Persian Gulf Pro League
- Season: 2025–26
- Dates: 18 August 2025 – 27 February 2026
- Champions: Not Completed
- Relegated: Mes Rafsanjan
- Champions League Elite: Esteghlal Tractor
- Champions League 2: Gol Gohar
- Matches: 175
- Goals: 311 (1.78 per match)
- Top goalscorer: Amirhossein Hosseinzadeh (11 goals)
- Best goalkeeper: Alireza Beiranvand Alireza Jafarpour (11 clean sheets)
- Biggest home win: Chadormalou 5–1 Gol Gohar (20 February 2026)
- Biggest away win: Tractor 4-1 Aluminium Arak (3 September 2025) Persepolis 3-0 Esteghlal Khuzestan (7 November 2025) Tractor 4-1 Mes Rafsanjan (22 January 2026)
- Highest scoring: Shams Azar 4–4 Chadormalou (26 August 2025)
- Longest winning run: Sepahan (8 matches)
- Longest unbeaten run: Esteghlal (11 matches)
- Longest winless run: Aluminium (12 matches)
- Longest losing run: Aluminium (4 matches)
- Highest attendance: 50,000 Sepahan 0–1 Persepolis (25 August 2025)
- Lowest attendance: 0 (without spectators) 59 matches
- Total attendance: 651,300
- Average attendance: 5,473 (excluding matches played behind closed doors)

= 2025–26 Persian Gulf Pro League =

The 2025–26 Persian Gulf Pro League was the 43nd season of Iran's Football League and 25th as Persian Gulf Pro League since its establishment in 2001.

The season started on 18 August 2025 and was originally scheduled to end on 15 May 2026, but the league has been suspended due to the 2026 Iran war.

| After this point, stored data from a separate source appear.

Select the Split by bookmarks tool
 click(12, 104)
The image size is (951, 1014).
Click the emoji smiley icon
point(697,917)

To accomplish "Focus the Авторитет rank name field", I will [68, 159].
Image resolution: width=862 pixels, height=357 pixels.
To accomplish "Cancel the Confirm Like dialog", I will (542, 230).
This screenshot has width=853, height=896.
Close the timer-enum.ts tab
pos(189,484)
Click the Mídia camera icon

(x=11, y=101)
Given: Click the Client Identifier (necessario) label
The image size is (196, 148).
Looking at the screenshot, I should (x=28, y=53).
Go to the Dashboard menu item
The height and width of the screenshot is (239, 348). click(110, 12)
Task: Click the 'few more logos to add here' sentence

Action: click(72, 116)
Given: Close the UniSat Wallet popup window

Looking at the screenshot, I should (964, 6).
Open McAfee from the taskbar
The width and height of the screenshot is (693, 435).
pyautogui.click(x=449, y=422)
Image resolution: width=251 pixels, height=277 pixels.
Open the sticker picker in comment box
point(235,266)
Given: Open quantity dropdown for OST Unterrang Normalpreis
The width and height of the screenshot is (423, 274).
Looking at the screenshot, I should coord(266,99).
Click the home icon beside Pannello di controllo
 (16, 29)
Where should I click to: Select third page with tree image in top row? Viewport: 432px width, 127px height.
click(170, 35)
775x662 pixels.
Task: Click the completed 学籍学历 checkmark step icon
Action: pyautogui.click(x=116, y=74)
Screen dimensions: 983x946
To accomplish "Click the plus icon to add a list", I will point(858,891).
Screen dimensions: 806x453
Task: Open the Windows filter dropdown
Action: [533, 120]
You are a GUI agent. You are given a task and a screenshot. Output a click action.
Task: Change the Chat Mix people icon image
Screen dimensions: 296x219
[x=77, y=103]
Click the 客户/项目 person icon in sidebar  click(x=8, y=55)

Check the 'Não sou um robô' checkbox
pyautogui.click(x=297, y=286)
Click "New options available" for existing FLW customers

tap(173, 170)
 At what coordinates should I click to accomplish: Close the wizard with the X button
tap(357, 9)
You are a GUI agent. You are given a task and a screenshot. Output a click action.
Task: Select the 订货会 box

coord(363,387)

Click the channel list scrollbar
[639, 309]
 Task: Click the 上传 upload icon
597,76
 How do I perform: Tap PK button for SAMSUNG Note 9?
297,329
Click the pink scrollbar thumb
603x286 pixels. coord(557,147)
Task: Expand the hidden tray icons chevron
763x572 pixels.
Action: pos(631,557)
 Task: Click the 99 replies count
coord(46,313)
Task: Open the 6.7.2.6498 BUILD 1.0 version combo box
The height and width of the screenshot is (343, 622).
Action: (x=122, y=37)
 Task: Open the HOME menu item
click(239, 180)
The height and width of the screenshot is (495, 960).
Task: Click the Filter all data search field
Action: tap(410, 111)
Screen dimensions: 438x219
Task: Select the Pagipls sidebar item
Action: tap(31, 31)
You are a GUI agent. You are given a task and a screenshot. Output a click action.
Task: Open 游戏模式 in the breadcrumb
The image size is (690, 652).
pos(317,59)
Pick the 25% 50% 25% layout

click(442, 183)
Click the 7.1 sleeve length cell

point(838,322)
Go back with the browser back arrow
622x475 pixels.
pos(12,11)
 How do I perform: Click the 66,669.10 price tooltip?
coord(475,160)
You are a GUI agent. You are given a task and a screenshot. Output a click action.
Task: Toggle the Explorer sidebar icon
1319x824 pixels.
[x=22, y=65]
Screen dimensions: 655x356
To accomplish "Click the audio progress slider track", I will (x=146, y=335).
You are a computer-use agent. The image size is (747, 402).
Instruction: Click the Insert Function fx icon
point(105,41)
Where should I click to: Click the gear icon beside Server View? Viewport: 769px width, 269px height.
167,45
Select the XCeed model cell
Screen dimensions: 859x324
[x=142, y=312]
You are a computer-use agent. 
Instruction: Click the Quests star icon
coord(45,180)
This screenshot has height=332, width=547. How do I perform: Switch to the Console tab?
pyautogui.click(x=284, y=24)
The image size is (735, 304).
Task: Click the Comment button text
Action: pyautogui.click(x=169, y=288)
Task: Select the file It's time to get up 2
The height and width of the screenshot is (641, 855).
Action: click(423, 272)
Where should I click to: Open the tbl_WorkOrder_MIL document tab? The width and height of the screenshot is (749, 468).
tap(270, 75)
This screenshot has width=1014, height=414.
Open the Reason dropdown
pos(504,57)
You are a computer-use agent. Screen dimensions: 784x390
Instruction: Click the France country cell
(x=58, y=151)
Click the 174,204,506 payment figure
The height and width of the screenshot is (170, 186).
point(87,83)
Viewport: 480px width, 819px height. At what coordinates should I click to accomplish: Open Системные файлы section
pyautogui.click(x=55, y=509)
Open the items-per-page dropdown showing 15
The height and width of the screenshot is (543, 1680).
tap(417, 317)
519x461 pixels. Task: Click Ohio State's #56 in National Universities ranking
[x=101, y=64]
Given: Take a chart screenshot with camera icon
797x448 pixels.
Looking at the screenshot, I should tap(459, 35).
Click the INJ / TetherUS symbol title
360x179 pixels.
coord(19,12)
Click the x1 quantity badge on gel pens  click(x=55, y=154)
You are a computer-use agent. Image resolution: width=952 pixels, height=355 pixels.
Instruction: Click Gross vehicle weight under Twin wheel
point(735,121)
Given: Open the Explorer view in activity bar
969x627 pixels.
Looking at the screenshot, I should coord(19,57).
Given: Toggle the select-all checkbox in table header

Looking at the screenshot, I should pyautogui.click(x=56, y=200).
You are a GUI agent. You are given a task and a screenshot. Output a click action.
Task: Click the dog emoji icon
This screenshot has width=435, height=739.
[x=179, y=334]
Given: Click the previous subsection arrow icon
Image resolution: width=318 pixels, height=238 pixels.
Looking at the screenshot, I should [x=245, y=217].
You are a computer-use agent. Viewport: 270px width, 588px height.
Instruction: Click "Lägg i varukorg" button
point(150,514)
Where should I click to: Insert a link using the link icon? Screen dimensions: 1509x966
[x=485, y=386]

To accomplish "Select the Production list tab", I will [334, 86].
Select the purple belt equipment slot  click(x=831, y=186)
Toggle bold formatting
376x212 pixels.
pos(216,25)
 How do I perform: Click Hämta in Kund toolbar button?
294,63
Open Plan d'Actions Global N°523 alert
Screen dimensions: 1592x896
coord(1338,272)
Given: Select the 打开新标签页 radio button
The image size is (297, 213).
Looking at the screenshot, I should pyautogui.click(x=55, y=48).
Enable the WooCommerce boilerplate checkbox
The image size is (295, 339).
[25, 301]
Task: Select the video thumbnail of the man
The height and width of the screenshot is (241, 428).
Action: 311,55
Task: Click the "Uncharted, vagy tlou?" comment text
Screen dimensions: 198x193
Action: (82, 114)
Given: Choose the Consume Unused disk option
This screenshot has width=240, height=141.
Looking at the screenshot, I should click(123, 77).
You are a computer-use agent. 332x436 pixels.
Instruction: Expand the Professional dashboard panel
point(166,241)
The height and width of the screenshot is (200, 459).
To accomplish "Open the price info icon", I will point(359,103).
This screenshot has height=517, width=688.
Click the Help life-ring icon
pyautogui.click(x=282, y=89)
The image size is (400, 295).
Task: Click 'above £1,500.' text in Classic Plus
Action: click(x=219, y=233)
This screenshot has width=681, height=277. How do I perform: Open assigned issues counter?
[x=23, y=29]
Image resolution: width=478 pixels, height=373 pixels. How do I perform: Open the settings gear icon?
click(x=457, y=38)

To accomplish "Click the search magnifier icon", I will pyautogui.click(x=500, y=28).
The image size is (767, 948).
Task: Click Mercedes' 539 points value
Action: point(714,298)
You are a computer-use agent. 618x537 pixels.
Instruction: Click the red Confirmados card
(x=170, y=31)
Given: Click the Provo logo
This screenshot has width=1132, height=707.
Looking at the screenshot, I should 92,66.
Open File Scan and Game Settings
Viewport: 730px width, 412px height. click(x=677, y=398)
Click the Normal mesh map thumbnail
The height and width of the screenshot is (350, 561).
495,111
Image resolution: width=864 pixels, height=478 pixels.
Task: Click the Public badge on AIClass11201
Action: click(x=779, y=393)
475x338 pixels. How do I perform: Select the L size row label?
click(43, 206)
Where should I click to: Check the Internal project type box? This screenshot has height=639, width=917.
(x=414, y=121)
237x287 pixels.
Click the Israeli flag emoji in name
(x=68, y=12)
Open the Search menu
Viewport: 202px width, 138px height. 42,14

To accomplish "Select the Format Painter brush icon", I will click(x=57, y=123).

The league is expected to resume after the 2026 FIFA World Cup, but was eventually abandoned.

==Teams==
===Promotion and relegation (pre-season)===
A total of sixteen teams contest the league, including fourteen sides from the 2024–25 season and two promoted from the 2024–25 Azadegan League. This includes the two top teams from the Azadegan League. Fajr Sepasi and Paykan. They replaced Nassaji and Havadar.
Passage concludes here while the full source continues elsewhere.